Vinícius de Oliveira (born July 18, 1985) is a Brazilian actor.

Biography
Vinícius Campos de Oliveira was born on July 18, 1985 in Bonsucesso, Rio de Janeiro. He was raised by his mother, Juçara, along with an older brother and two younger sisters; Vinícius and his brother would shine shoes to make ends meet, and it was while shining shoes that de Oliveira met director Walter Salles, who would invite him to a screen test for a role in his upcoming film.

Career
In 1997, de Oliveira selected from among almost 2,000 candidates to play the role of Josué in Salles’ Central Station alongside Fernanda Montenegro. The film was critically acclaimed and launched de Oliveira into a career as a child actor, presenting such programs as “"Alô Vídeo Escola" and "Que bicho é esse?" on Canal Futura between June 1998 and March 2000. He also starred in the telenovela Suave Veneno on Globo TV and reunited with Walter Salles to perform in the film Behind the Sun during this period.
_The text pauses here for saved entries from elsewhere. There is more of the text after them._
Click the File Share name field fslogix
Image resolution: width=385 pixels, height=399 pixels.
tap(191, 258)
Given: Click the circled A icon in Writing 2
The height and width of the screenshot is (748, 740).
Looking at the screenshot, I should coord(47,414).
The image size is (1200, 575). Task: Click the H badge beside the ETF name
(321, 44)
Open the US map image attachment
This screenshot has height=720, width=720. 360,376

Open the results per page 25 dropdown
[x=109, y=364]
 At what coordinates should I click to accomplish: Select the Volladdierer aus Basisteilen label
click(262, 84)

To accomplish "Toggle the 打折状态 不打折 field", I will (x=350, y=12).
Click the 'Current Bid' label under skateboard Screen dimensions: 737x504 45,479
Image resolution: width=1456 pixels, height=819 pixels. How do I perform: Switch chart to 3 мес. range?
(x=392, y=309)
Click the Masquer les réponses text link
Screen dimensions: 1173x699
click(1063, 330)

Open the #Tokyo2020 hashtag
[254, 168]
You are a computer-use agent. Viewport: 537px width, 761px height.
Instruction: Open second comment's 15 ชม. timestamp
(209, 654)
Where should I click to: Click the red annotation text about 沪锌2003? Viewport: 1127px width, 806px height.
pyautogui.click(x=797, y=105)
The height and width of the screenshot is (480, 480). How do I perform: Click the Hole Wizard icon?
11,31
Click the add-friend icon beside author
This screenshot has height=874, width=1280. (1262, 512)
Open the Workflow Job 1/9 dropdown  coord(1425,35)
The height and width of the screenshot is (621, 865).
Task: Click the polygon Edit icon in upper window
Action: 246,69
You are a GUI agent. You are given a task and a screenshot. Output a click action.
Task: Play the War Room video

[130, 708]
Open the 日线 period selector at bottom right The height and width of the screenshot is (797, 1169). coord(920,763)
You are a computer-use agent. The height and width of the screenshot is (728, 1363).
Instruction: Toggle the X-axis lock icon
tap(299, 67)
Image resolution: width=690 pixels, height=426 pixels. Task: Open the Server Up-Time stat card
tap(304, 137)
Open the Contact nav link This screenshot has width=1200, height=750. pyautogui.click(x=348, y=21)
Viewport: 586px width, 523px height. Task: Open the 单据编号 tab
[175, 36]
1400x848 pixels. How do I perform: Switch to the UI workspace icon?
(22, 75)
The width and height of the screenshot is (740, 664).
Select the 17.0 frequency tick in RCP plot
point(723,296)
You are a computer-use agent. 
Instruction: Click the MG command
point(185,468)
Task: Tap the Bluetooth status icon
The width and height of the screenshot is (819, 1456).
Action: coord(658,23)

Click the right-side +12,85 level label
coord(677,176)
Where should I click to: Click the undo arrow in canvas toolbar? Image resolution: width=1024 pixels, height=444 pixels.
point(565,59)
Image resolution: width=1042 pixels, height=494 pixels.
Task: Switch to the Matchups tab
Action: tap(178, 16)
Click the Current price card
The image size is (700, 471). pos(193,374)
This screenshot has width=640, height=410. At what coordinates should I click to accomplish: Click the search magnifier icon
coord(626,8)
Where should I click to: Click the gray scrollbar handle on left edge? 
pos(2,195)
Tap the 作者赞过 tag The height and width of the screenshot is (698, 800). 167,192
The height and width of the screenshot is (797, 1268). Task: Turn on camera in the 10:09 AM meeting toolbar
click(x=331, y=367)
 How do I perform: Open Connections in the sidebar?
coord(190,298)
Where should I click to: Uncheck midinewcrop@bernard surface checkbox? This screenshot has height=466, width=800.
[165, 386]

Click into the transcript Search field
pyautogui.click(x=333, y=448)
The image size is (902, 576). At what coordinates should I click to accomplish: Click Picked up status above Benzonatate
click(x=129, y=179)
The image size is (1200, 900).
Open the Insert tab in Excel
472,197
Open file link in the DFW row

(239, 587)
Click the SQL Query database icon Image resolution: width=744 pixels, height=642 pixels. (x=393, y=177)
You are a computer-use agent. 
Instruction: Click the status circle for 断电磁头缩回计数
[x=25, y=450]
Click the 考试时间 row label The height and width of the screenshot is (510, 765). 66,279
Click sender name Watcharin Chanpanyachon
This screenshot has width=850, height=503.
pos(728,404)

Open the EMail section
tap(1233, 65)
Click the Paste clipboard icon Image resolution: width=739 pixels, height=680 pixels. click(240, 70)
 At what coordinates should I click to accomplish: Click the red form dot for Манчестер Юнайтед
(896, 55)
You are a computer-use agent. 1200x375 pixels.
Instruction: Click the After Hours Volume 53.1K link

De Oliveira began to break into theater around this time, performing in a production of Carlos Drummond de Andrade’s Jovem Drummond, which debuted in November 2000 and toured the country, and Marcus Vinícius Faustini’s São Paulo production of They Do Not Wear Black-Tie between March and May 2001. He appeared in the Caixa Preta Group’s production of Anamaria Nunes’ The Trianon Generation in 2004.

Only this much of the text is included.